§ Requirements
Repeat the stretch of the records from the line containing "The height and width of the screenshot is (414, 920)." through the line containing "click(132, 559)", copying each line verbatim.

§ Data section
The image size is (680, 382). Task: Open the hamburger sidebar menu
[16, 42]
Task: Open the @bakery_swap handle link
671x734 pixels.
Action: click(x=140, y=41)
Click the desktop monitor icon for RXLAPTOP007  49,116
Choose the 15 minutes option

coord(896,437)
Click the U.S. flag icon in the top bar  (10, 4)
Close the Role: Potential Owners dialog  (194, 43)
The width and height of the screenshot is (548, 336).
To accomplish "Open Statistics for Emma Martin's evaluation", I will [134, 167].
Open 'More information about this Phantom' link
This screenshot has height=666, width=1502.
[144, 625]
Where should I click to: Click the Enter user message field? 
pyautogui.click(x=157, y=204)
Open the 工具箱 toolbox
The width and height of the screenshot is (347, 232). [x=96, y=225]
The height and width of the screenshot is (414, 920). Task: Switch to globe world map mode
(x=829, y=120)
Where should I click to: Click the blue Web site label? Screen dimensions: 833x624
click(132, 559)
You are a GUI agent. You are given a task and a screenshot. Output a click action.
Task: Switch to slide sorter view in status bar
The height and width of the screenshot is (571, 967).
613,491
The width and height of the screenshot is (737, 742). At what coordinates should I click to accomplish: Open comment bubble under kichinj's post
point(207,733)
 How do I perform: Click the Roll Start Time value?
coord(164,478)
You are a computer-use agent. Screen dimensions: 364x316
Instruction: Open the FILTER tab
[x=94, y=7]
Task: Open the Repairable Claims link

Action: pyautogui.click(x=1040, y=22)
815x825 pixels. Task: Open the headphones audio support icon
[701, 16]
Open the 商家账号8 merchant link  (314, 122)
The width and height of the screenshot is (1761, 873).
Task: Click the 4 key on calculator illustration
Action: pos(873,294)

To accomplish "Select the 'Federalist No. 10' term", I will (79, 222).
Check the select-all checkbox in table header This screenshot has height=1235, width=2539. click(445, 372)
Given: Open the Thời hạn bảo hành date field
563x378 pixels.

§ Solution to the problem
The height and width of the screenshot is (414, 920). Task: Switch to globe world map mode
(x=829, y=120)
Where should I click to: Click the blue Web site label? Screen dimensions: 833x624
click(132, 559)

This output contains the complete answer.